BFM Business Marine Cardot

L’ancien ministre de l’Economie Eric Lombard a estimé que le budget de la Sécurité sociale, adopté mi-décembre, ne réduisait pas assez le déficit. Il a globalement critiqué le manque de résultats du gouvernement.

Il n’est plus au pouvoir et critique ses successeurs. L’ancien ministre des Finances Eric Lombard a fustigé les résultats du gouvernement actuel, et a appelé dimanche à un « changement rapide de méthode » afin d’adopter un budget pour 2026, sans exclure l’utilisation de l’article 49.3 de la Constitution.

« Je considère qu’on se retrouve aujourd’hui dans une situation pire que celle dans laquelle on était après la chute du gouvernement de Michel Barnier, qui réclame un changement rapide de méthode », a-t-il déclaré dans une interview au quotidien Libération.

« Quels étaient les engagements du gouvernement Lecornu quand il a été nommé? Faire adopter un budget avant la fin de l’année: ce n’est pas fait », a fait remarquer l’ex-ministre.

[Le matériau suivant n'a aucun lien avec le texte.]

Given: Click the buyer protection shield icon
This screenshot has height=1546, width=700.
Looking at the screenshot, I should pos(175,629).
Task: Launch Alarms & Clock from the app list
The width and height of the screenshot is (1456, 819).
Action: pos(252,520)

« Que du ‘sucré’ et pas de ‘salé' »

Eric Lombard a aussi raillé le gouvernement, qui s’est félicité de l’adoption du budget de la Sécurité sociale pour 2026. Pour lui, il ne s’agit pas d’une victoire, loin de là.

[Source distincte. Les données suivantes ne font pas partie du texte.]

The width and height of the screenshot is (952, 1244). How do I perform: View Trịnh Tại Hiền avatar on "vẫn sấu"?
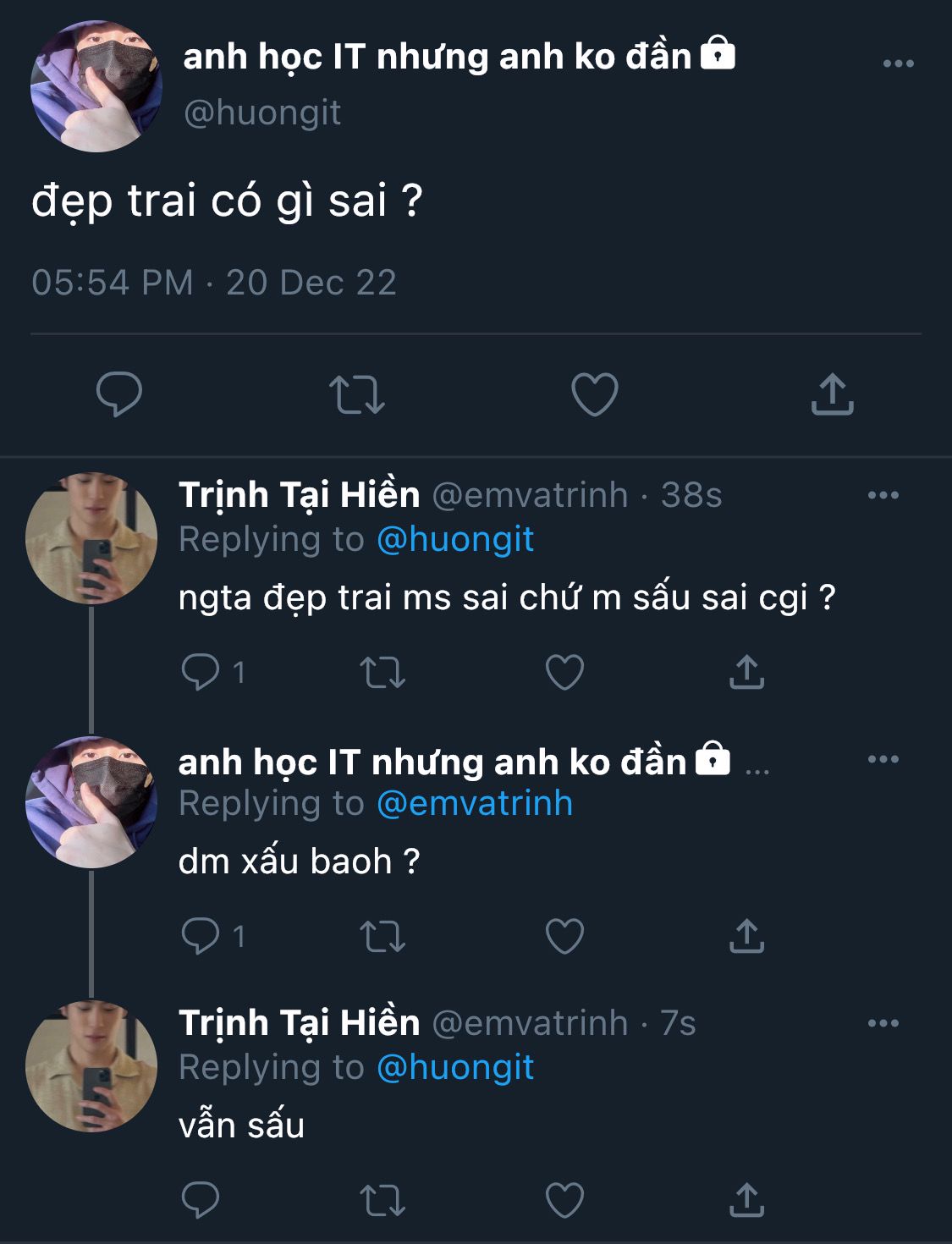[x=91, y=1066]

« Avoir un accord sur un budget avec un déficit de 24 milliards d’euros sur lequel il n’y a que du ‘sucré’ et pas de ‘salé’, c’est vraiment le ‘pudding à l’arsenic’ d’Astérix », a-t-il taclé, faisant ainsi référence au au film Astérix et Cléopâtre, dans lequel un dessert empoisonné est préparé.

Il a notamment critiqué l’influence du PS dans la construction de ce budget. « Le Parti socialiste a voté l’absence d’effort et l’augmentation des dépenses, et la majorité a été obligée de laisser passer. Mais c’est une très mauvaise chose, puisque comme le gouvernement ne souhaite pas, à raison, laisser filer les dépenses publiques, qui va payer pour le rétablissement des comptes? Le budget de l’Etat », estime l’ancien ministre.

Se disant « inquiet pour les 18 mois qui viennent », l’ancien ministre du gouvernement Bayrou a notamment appelé à ce que Sébastien Lecornu ne « reparte pas dans cette idée généreuse, mais qui ne fonctionne pas, de dire qu’il n’y aura pas de 49.3 ».

« L’abandon de la responsabilité du gouvernement »

L’article 49.3 de la Constitution permet de faire adopter un texte sans vote sauf adoption en retour d’une motion de censure. Il a pour le moment été exclu par le gouvernement dans ses négociations budgétaires avec les partis politiques, notamment le Parti socialiste (PS).

Mais « cette méthode ne fonctionne pas. Il est urgent d’en prendre acte », a tranché Eric Lombard. « Réunir tous les partis en disant ‘entendez-vous’, ça, c’est l’abandon de la responsabilité du gouvernement », a-t-il ajouté.

« S’appuyer sur le Parlement, quand on a un régime parlementaire et une coalition, c’est possible. Mais la Cinquième (République ndlr) n’est pas un régime parlementaire et il n’y a pas de coalition », a-t-il encore développé.

L’ex-ministre a aussi fustigé les concessions « sans contrepartie » accordées au PS, citant la suspension de la réforme des retraites. « Après toutes ces concessions, on n’a pas de budget! Le gouvernement doit jouer son rôle, sans tarder, ce qu’il n’a pas fait jusqu’à présent », a-t-il dit.

Les députés ont rejeté samedi en commission le budget de l’Etat, au terme de 28 heures de discussions, qui n’ont pas permis d’y voir plus clair sur ce que pourraient être les termes d’un compromis entre le gouvernement et le PS, à quelques jours de l’arrivée du texte dans l’hémicycle.